Monday, December 29, 2014

further progress on the astrodon page

It looks like I'm about halfway finished with my Astrodon story for the tenth issue of Magic Bullet, as the deadline fast approaches. Astrodon was both easy and challenging for the same reason - there really isn't much info at all about the mysterious suaropod, first discovered in Maryland, not far from the Washington, D.C. area. This also makes it both interesting and boring, for that same precise reason, but honestly, are dinosaurs ever really boring? I guess that would depend on who you ask.

I never really have ever considered myself a comic strip/book artist, though I've got some work published in some great books. It's just something I don't do consistently enough, which is why I actually enjoy the challenge of working on the occasional story for publications such as Magic Bullet. As difficult as it might be for me, I still like the old-school approach of doing it all hand-to-paper, even the writing, which is the toughest part of all, especially when applying it to the panels. Anyhow, I'm pretty pleased with the illustrative part so far - that portion I've enjoyed thoroughly, and it takes me back to my youth, this drawing of the dinosaurs again. Plus, I feel like I've learned something new, as I actually have done a bucket load of research, despite the very short narrative. I've honestly never heard of Astrodon, or some of the other dinos associated with it before, and I'm hoping, if anything, I'll invoke some curiosity, debate and discussion about it with my page. 

Tuesday, December 23, 2014

progress on astrodon

Currently I'm working on a story page about the official Maryland state dinosaur, known as Astrodon, named for its star-shaped teeth. I've been wanting to do a comic story for a long time, focusing on dinosaurs, so I thought choosing something local would be an appropriate fit for the upcoming tenth issue of DC's premier comics newspaper, Magic Bullet. This issue will also coincide with the tenth anniversary of the DC Conspiracy, a local comics-making collective founded by Matt Dembicki. I remember attending those first few meetings back in the day, so this will be a very special issue to be a part of. So far the progress is slow but steady.
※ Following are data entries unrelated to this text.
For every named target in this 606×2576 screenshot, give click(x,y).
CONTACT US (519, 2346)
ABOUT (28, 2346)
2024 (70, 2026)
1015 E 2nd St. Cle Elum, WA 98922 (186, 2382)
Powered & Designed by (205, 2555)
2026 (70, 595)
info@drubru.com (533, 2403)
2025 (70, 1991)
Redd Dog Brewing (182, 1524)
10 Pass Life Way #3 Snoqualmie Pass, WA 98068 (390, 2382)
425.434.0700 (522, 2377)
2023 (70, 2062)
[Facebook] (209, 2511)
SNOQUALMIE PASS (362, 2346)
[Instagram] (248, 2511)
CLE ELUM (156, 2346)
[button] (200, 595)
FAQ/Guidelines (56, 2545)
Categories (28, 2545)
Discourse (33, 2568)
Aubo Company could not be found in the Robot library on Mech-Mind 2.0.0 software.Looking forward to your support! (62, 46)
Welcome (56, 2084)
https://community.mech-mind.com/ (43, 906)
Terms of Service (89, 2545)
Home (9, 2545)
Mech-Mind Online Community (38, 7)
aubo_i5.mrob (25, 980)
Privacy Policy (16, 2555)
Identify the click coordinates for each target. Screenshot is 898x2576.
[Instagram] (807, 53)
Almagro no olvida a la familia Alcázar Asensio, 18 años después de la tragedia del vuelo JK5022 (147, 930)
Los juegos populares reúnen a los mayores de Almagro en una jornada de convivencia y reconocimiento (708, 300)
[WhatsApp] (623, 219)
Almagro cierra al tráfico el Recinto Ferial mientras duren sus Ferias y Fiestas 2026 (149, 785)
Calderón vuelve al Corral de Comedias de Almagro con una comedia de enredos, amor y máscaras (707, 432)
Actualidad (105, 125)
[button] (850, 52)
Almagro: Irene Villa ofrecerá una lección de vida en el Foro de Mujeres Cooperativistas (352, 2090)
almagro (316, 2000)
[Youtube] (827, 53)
Saturday, December 20, 2014

alchemical vessel, phase one

Earlier this morning I drove out to DC to the Smith Center for Healing and the Arts to pick up a blank, white bisque-fired ceramic bowl. I picked up the bowl because I was nominated to participate in the third annual Alchemical Vessel exhibit and fundraiser this coming spring. I sketched out some ideas today for my bowl's design, and I chose and researched some subject matter that related to strength and healing and resolve in times of crisis. I'll go more into this as I gradually post my progress on the bowl. Currently, however, despite completing the first phase, which is simply a sketched out idea, I'm still kind of blurry as to how to approach applying it to the bowl. My original idea was to use acrylic paints, but I'm drawn more to the notion of glazing the entire piece to add to the bowl's overall strength and visual aesthetic. I'm only minimally experienced in ceramics, though I've got enough of an idea of how things work and so far have had no problems when working with them in the classroom. So, I will most likely apply the image with an underglaze, which works like acrylics in that you can mix colors to create new ones. Then I would apply some clear coats of glaze on top and fire the piece. I'm already gaining a huge amount of respect for those who work with ceramics, as it's such an unpredictable artistic medium to employ. The only other idea I had was to do a detailed colored pencil application, which would create a flat, matte look to the piece. Still, glazing, despite the risk, looks like the way to go for a good number of reasons. 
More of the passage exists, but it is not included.